Picture: AFP – Angolan President Jose Eduardo dos Santos, left, and his wife Ana Paula gesture during the final election campaign rally on August 29, 2012, in Kilamba Kaixi.
By Chad Williams
The man accused of creating one of the most corrupt regimes in Africa is as chaotic in death as he was in life. José Eduardo dos Santos died in a Barcelona hospital almost two weeks ago, and his family’s skeletons are starting to emerge from the closet.
Preliminary autopsy results show his death was due to natural causes, a Spanish court said on Monday while ordering further examination. Dos Santos, who ruled the oil-rich African nation with an iron first between 1979 and 2017, died in Barcelona on July 8 at the age of 79 after suffering a cardiac arrest, AFP reported.
Since then, the question of when and where he will be buried has pitted the Angolan government and his widow, Ana Paula, against some of his adult children.
This week, Isabel dos Santos, his daughter – who was once Africa’s richest woman – along with some of her siblings, have decided to allow Dos Santos’s remains to be returned to Angola for a state funeral, but only after the elections there on August 24, to avoid an “unacceptable political use” of the event Portuguese news agency Lusa and Reuters reported earlier this week.

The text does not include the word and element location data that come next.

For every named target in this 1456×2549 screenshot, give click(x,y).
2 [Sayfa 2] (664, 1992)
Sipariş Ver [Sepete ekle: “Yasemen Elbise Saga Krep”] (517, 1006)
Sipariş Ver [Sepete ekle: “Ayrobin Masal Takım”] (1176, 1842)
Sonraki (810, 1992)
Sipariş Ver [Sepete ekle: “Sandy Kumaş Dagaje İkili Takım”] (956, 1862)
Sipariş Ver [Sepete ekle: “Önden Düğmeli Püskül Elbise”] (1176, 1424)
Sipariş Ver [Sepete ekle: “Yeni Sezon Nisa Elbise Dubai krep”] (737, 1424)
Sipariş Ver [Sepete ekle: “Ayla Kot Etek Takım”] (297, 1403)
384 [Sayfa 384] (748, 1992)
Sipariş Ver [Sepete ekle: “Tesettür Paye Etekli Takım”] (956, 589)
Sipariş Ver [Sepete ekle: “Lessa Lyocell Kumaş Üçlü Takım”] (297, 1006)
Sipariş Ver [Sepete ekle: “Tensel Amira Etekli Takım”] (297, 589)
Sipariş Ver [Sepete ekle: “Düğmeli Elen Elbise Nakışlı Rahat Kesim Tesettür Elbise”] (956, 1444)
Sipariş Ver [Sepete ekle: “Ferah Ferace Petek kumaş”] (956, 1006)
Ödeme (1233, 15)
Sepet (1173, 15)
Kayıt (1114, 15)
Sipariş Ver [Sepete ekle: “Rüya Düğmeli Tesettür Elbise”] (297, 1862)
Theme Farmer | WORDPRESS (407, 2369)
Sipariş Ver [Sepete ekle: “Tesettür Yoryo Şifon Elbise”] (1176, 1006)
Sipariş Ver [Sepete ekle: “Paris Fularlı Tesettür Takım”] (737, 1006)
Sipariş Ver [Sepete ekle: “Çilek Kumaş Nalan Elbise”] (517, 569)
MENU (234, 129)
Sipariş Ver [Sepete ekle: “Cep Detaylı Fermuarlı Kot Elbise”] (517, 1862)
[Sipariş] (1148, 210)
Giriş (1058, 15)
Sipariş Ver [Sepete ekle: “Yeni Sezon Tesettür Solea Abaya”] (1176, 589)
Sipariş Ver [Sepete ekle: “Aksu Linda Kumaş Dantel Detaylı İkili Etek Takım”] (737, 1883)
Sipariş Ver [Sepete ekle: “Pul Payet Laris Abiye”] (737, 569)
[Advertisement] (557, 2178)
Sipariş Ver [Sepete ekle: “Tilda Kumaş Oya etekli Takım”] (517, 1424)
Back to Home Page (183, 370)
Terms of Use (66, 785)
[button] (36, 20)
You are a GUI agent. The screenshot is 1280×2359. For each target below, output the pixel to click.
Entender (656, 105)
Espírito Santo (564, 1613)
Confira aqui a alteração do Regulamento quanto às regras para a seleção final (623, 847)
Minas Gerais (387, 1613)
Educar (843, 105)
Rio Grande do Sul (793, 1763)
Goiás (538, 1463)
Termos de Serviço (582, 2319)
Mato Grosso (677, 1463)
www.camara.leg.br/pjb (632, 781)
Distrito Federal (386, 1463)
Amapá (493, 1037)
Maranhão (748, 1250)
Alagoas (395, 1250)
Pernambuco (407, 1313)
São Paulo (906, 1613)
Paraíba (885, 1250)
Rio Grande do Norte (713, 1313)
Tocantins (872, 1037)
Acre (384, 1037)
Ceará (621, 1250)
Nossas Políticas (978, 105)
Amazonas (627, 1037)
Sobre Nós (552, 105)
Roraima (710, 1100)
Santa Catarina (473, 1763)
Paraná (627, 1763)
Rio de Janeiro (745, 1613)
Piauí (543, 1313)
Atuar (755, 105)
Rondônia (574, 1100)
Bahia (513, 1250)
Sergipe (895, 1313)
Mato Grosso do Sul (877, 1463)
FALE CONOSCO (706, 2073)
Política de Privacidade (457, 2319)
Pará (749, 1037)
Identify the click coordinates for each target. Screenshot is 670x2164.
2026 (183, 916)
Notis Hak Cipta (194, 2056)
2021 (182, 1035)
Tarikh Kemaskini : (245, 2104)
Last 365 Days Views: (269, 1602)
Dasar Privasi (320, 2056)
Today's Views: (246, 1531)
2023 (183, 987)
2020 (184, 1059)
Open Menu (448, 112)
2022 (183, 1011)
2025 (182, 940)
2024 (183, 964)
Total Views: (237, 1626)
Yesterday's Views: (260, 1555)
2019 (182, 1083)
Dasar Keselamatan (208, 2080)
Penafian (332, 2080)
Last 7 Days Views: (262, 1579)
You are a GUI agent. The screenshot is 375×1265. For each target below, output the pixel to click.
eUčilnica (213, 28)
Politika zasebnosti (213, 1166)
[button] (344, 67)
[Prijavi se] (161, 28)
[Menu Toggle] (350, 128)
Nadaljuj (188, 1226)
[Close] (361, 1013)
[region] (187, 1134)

Dos Santos made history by becoming president of Angola at the age of 37, and leaving the seat in 2017, 38 years later, and dying recently at the age of 79.
He frequently described himself as an accidental president, taking the reins after Angola’s first leader, Agostinho Neto, died during cancer surgery in 1979. With Neto having served for only four years and the 37-year-old Dos Santos regarded as a relatively weak outside candidate, few could have imagined he would go on to rule for just shy of four decades.
Dos Santos proved an extremely astute politician. A master-manipulator, he was skilled at exposing rivals and forcing them into line. In 2003, Dos Santos banished his party’s secretary general to a junior position for appearing a little too eager to replace him. João Lourenço would have to wait 14 years to finally get his wish to become Angola’s next president.
“He humiliated people,” Alves da Rocha, a senior economist who worked for many years at the ministry of planning told Reuters. “That’s one of the reasons support for him collapsed once he left office.”
With allegations of rampant corruption during his tenure and with mounting evidence pointing towards his children who have benefited from their father for most of their adult lives, things are starting to get more and more uncomfortable for the Dos Santos offspring. The family have squabbled with Angolan authorities on whether he should be buried in Angola or Barcelona, where he has been living for a number of years. The family had earlier said their father wished to be buried in Spain.
As he lies in a mortuary in Europe, and until a Spanish court decides whether his mortal remains will be buried in Luanda or in Spain, his children are fighting battles that their father can no longer protect them from, hence the call to be pardoned for their sins.
Five of dos Santos’s children have recently signed a letter, saying they agree to a state funeral in Angola for their father. They also said “consolidating the political heritage” of the former president should involve adopting a “amnesty law” and “ending legal proceedings” against “numerous Angolans”.
Since taking over the reins in 2017, President Lourenço has unleashed an anti-corruption drive that has targeted the Dos Santos family. Isabel was fired as the chairperson of the state-owned oil company, Sonangol and had her accounts and assets in Angola and Portugal frozen. Her half-brother, Jose Filomeno, was prosecuted on charges of taking part in an illegal $500 million transfer abroad toward the end of his father’s 38-year rule. They deny wrongdoing.
Following a large number of legal proceedings filed against the family of the former president, the government of Lourenço has asked a dozen countries to freeze the assets of the Dos Santos family, in particular those of Isabel. Many of the countries see this request as a golden opportunity to forge closer ties with Angola, writes Africa Intelligence.
Following a trial that lasted several months, in 2020, Angolan courts sentenced José Filomeno “Zenu” dos Santos, a son of Dos Santos, to five years in prison for fraud, money laundering and influence peddling.
As Angolans go to the polls next month, the irony is that in death, Dos Santos still has the power to sway the electorate, before his burial in his home country.
Lourenço, at the helm of Africa’s second-biggest oil producer, vowed to clamp down on corruption and authorities targeted Dos Santos’s family and close allies. The president is running for a second term and a state funeral for Dos Santos before the vote could help bolster support for the ruling party, a Bloomberg report revealed this week. – Additional reporting from AFP and Reuters
Chad Williams is a multi-media journalist.